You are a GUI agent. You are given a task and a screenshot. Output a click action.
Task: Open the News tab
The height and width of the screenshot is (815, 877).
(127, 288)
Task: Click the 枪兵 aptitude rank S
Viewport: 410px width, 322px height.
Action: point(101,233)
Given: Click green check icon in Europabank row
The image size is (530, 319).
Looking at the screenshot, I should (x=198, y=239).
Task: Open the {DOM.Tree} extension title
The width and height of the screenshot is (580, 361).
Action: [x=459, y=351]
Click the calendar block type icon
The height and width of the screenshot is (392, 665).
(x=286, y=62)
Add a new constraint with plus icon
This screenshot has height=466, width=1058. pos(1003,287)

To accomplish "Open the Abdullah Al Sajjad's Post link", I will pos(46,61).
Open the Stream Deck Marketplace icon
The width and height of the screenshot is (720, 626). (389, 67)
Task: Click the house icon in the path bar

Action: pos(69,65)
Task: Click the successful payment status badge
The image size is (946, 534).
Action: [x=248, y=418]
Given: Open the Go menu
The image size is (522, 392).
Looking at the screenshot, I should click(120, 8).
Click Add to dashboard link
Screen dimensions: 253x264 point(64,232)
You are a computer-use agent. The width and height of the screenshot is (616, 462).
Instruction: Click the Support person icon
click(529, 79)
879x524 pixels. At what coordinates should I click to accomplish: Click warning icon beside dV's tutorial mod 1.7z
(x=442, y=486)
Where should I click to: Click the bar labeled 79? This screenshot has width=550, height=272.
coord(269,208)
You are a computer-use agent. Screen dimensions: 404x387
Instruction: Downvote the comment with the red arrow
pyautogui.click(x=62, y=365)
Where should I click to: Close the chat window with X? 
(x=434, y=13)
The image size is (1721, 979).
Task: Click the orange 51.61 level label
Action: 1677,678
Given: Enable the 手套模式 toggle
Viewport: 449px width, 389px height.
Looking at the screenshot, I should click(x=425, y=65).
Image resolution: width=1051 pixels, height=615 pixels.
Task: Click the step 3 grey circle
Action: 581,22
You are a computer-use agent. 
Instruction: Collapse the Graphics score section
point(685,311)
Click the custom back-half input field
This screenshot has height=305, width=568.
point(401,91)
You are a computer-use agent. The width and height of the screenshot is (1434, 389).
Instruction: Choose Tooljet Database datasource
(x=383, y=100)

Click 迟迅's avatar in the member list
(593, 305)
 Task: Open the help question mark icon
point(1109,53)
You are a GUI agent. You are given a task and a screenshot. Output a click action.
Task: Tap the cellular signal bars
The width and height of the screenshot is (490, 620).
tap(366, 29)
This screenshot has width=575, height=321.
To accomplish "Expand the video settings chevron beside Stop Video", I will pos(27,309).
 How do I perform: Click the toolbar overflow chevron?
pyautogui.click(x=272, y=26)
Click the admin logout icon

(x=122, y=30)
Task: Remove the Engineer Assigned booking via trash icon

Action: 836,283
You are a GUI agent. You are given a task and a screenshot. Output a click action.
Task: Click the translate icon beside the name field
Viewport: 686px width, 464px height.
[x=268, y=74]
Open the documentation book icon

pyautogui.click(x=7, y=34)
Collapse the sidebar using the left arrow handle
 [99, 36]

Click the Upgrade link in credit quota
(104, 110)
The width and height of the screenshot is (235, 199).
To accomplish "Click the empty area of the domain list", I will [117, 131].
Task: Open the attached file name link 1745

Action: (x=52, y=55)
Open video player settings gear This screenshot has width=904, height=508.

◆ ◆ ◆

Using the data above, repeat exactly the lines that begin at the line with "is (1434, 389)." and end at the line with "The width and height of the screenshot is (235, 199).", both ends included.

◆ The answer:
You are a computer-use agent. The width and height of the screenshot is (1434, 389).
Instruction: Choose Tooljet Database datasource
(x=383, y=100)

Click 迟迅's avatar in the member list
(593, 305)
 Task: Open the help question mark icon
point(1109,53)
You are a GUI agent. You are given a task and a screenshot. Output a click action.
Task: Tap the cellular signal bars
The width and height of the screenshot is (490, 620).
tap(366, 29)
This screenshot has width=575, height=321.
To accomplish "Expand the video settings chevron beside Stop Video", I will pos(27,309).
 How do I perform: Click the toolbar overflow chevron?
pyautogui.click(x=272, y=26)
Click the admin logout icon

(x=122, y=30)
Task: Remove the Engineer Assigned booking via trash icon

Action: 836,283
You are a GUI agent. You are given a task and a screenshot. Output a click action.
Task: Click the translate icon beside the name field
Viewport: 686px width, 464px height.
[x=268, y=74]
Open the documentation book icon

pyautogui.click(x=7, y=34)
Collapse the sidebar using the left arrow handle
 [99, 36]

Click the Upgrade link in credit quota
(104, 110)
The width and height of the screenshot is (235, 199).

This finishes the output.